I feel the same way about oatmeal. I love oatmeal -- that is, the real kind, made from steel cut oats, that takes 30 minutes to cook and has great texture and flavor, and is not gooey and slimy and tasting of cardboard like rolled oats. I love it, but I still like to sugar it up.
This is what we do with our one cup of steel cut oats, which magically expands over the course of 30 minutes into enough food to feed our entire family of four, for something like 5-cents a serving (Who says eating well has to be expensive?) Right as it finishes cooking, we add (prepare to look at me with horror):
- a couple teaspoons of molasses
- a tablespoon or so of maple syrup or honey
- a knob of butter
That does it for the stoic adult male in our house, who is not really a sugar person (and whose recipe this is).
The rest of us add a few little hard pebbles of brown sugar or sucanat, which melt into syrupy pockets of deliciousness in the oatmeal.
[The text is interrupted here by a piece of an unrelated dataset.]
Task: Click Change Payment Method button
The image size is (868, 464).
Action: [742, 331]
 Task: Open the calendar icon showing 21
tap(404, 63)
So, go ahead and be horrified. The thing, it's not even nearly as sweet as pancakes. And the other things is, my eight-year-old son has been eating organic steel cut oatmeal for breakfast most winter mornings for the last few years. I think it's worth the sugar. It's soooo good, and really cheap. And my daughter joined our oatmeal-eating corps last winter at the age of 3.
If your family is of stronger moral fiber than ours, you could try raisins, or apples, or even just a little cinnamon, instead of tumbling down this slippery sugar slope with us. Either way -- eat oatmeal!
PS Did you know sucanat stands for 'sugar cane natural'? It's unrefined cane sugar, with lots of molasses flavor left in it.